WRITTEN INSTRUCTION:
Reproduce the lines from the line with "Click the flag report icon on the venue photo" up to and including the line with "point(121,22)", substituting "Recycled" for "Eco-friendly" and leaving everything else intact.

LISTING:
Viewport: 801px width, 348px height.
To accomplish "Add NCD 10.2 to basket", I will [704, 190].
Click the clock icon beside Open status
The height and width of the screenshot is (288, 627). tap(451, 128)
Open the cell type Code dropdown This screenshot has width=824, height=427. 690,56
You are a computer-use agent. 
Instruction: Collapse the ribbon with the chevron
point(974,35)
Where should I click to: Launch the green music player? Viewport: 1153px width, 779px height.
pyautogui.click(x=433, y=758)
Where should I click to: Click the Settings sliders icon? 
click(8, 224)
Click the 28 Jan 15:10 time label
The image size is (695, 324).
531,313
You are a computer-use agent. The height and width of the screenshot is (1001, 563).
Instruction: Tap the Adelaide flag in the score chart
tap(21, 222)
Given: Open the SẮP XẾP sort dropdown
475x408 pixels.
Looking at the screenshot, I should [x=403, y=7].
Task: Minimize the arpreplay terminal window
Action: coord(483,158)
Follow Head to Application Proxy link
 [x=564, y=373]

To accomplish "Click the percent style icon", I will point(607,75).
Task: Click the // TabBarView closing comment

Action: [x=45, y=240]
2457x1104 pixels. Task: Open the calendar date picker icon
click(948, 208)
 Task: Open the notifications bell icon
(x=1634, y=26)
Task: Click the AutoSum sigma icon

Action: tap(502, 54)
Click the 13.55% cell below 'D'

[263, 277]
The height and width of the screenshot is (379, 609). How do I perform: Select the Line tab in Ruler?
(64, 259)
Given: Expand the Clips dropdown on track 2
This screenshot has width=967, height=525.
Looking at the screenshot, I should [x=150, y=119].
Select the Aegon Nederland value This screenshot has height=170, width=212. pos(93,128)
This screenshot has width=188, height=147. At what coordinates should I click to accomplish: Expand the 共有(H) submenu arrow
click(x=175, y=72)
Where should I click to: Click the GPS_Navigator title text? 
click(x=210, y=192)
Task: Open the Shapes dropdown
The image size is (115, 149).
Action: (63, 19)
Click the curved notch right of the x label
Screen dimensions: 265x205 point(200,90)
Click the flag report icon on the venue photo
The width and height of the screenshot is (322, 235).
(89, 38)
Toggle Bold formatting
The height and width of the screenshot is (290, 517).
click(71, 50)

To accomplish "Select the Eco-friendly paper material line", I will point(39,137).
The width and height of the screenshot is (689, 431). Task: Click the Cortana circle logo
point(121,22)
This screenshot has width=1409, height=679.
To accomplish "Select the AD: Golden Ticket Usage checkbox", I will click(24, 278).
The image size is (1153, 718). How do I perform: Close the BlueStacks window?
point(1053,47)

THE OUTPUT:
Click the flag report icon on the venue photo
The width and height of the screenshot is (322, 235).
(89, 38)
Toggle Bold formatting
The height and width of the screenshot is (290, 517).
click(71, 50)

To accomplish "Select the Recycled paper material line", I will point(39,137).
The width and height of the screenshot is (689, 431). Task: Click the Cortana circle logo
point(121,22)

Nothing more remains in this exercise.